- University: University of North Carolina at Chapel Hill
- Head coach: Megan Smith (3rd season)
- Conference: ACC
- Location: Chapel Hill, North Carolina, US
- Home stadium: Williams Field at Anderson Stadium (capacity: 500)
- Nickname: Tar Heels
- Colors: Carolina blue and white

NCAA Tournament appearances
- 2001, 2003, 2004, 2005, 2006, 2007, 2008, 2009, 2010, 2012, 2013, 2015, 2016, 2017, 2019, 2025

Conference tournament championships
- 2001

Regular-season conference championships
- 1996, 1998, 2000, 2008, 2012

= North Carolina Tar Heels softball =

American college softball team

The North Carolina Tar Heels softball team is the team that represents the University of North Carolina at Chapel Hill in NCAA Division I college softball. They currently participate in the Atlantic Coast Conference.

== Home venues ==

Since 2002, the team has played at the UNC Softball Complex. The complex is fully floodlit and includes a separate practice field, a press box, and concessions. Coaches' offices are also on site in the adjoining building housing the locker rooms.

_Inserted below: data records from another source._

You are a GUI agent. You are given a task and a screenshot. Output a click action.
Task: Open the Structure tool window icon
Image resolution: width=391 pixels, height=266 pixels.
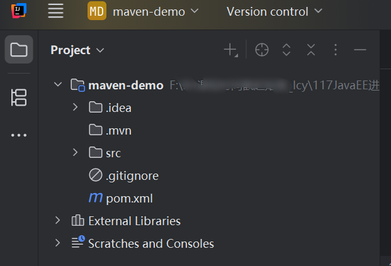[19, 97]
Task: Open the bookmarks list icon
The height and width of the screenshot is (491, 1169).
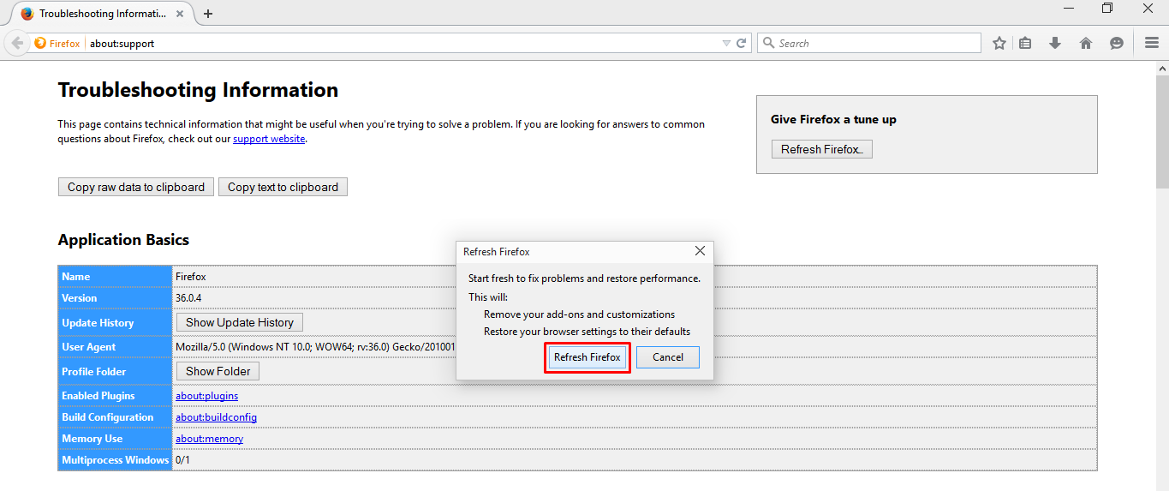Action: (1025, 43)
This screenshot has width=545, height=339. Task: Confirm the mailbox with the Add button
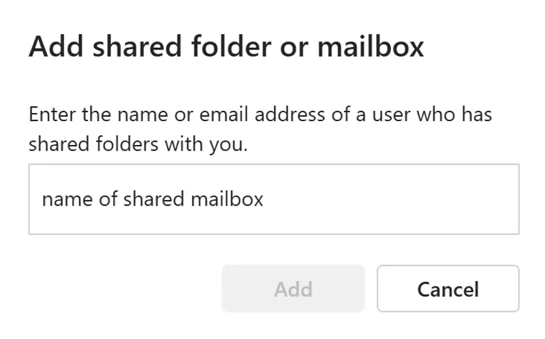click(x=293, y=289)
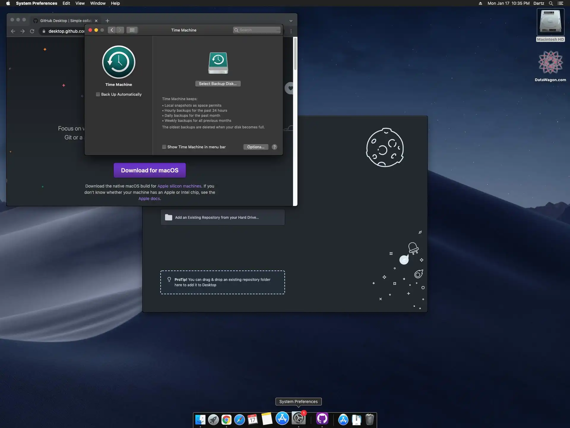Click the Spotlight search icon in menu bar
The width and height of the screenshot is (570, 428).
click(551, 3)
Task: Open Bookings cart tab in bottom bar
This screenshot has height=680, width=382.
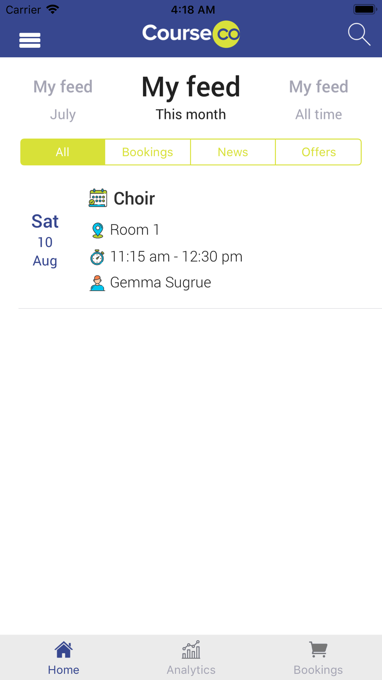Action: pyautogui.click(x=318, y=657)
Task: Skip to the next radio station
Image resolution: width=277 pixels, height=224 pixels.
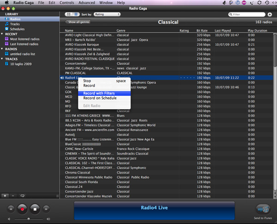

Williams Field and Anderson Stadium, capacity 500, were officially dedicated following a game against Georgia Tech on April 23, 2006. Previously, they had played at Finley Field and Williams Field.

== Individual honors ==

|  | Name | Year(s) |
| First Team All-America Selection | Christine Kubin | 1996 |
| Brandy Arthur | 1998 |
| Danielle Spaulding | 2010 |
| ACC Player of the Year | Beverly Smith | 1994 |
| Brandy Arthur | 1998 |
| Michelle Semmes | 2000 |
| Danielle Spaulding | 2008 2009 |
| ACC Pitcher of the Year | Danielle Spaulding | 2010 |
| Lori Spingola | 2012 |
| ACC Rookie of the Year | Radara McHugh | 1998 |
| Crystal Cox | 2003 |
| ACC Coach of the Year | Donna J. Papa | 1996 1998 2000 2008 2012 |
| NFCA Hall of Fame Inductee | Donna J. Papa | 2012 |

Natalie Anter represented Italy at the 2004 Summer Olympics in Athens, Greece.

== All-time record ==

The softball team was officially established in 1977, switching to fast pitch play in 1984. Conference play officially began in 1992, with a first qualification for the NCAA Tournament in 2001.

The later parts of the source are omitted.